Solo Exhibition Award Winner
John Joyce (lives Collingswood, NJ) is skilled in numerous traditional, non-silver processes including gum bichromate, cyanotype, anthotype and platinum palladium – for which he is best known. An analog aficionado, he uses medium format film to make contact prints that are intricate in detail. Joyce has photographed around the world, in such far flung locales as Morocco, Mexico, Cuba, Turkey, Syria, Peru and Egypt as well as for decades in the Pine Barrens of his home state of New Jersey. His long-term project “Gimnasio Nuevo Jordan” was a LensCulture Portrait Awards 2021 Finalist. His works are held in the private collections of artist Ann Hamilton and the Mexican collector Pedro Slim. Joyce is represented in The Print Center’s Gallery Store.

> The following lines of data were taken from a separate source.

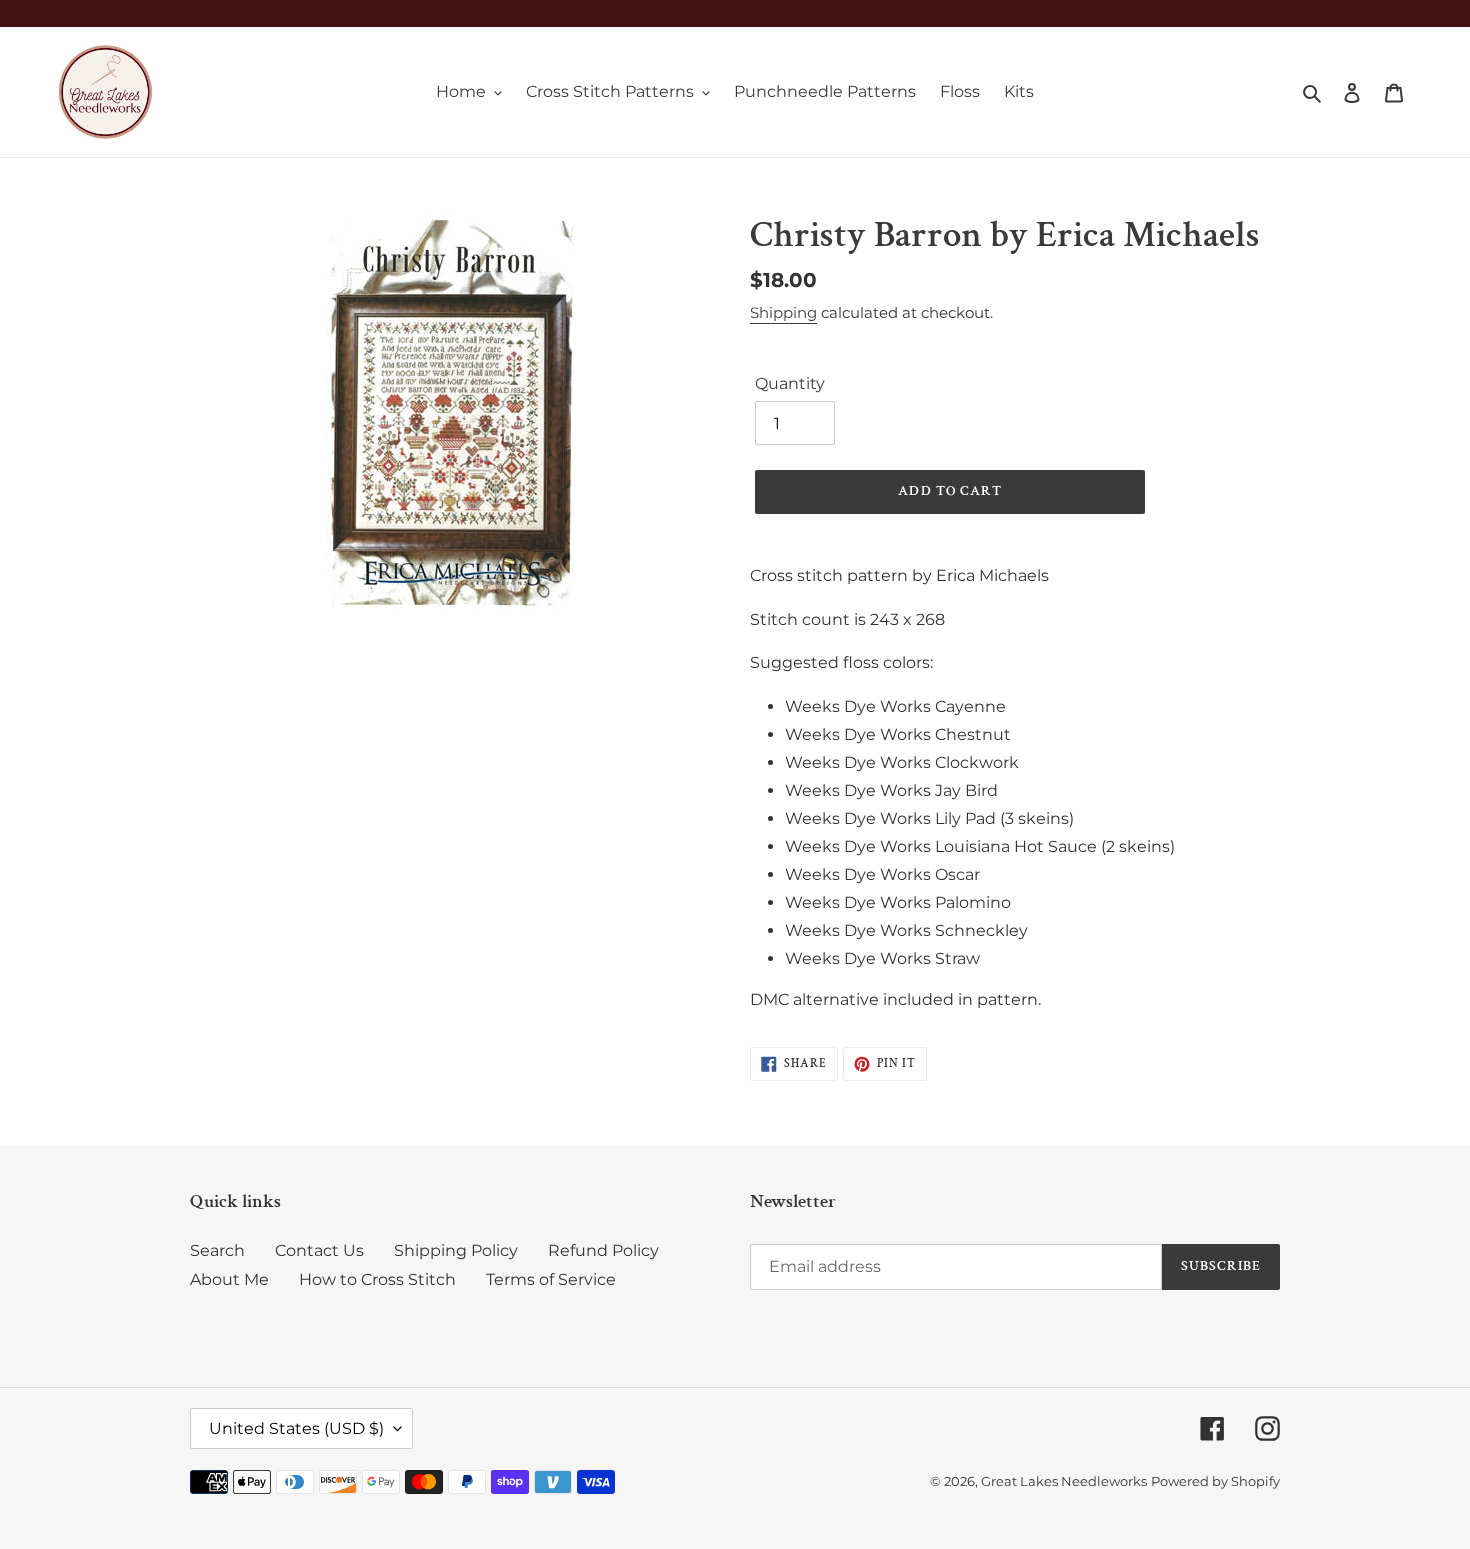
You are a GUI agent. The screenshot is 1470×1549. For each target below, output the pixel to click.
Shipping (783, 312)
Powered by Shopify (1215, 1481)
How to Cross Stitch (377, 1279)
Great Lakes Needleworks (1064, 1481)
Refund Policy (603, 1250)
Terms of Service (551, 1279)
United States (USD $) (296, 1428)
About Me (229, 1279)
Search (217, 1250)
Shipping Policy (456, 1250)
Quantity (790, 383)
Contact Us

Statement from the Artist:
Many of these images are from a portrait series of boxers taken in a barrio gym, Gimnasio Nuevo Jordan, in Mexico City over the past five years. Before taking photographs, I trained at the gym to get to know its members and gain their trust (if not their respect for my shabby boxing skills). What immediately struck me was the camaraderie among the boxers and their trainers as well as the families and friends who would accompany them to watch. Although closely integrated and bound by earned admiration, friendship and love, this tightknit community welcomed me and my camera. Located in an unmarked building in a barrio where chickens are processed for area markets, the modest Gimnasio Nuevo Jordan is renowned for producing champion fighters, and it is not uncommon for visiting prizefighters or lucha libre stars to drop in to train paying homage to its rich history. On subsequent visits, I would come to learn how the gimnasio is not only a place to fine tune physiques and sharpen boxing skills. Providing a sense of belonging and reprieve from hardscrabble lives, it is also a sanctuary for hopes and dreams. Fittingly, there is a shrine in the gym to the ubiquitous Neustra Señora de Guadalupe, whose image presides over and blesses the multiple acts of communion, sacrifice, and grace happening below her. Over the years, I have had the privilege of photographing dozens of boxers at Gimnasio Nuevo Jordan. Some only once and others on several occasions. For the men and women who have collaborated with me for numerous sittings, it is interesting to note their fluctuations in weight class as well as the changes wrought by the triumphs and defeats of time. Using existing light, each portrait is taken after the boxer has finished a grueling three hour training session consisting of extensive bag work, sparring in the ring and calisthenics. Rather than photographing the boxers in motion, I use these moments of exhausted repose to portray their dedication to the honing of their bodies and craft and their dignity in the pursuit of glory and social ascendency despite the slim chance of their attainment.
John Joyce: Jab, Cross, Hook, on view at The Print Center January 21 – March 12, 2022.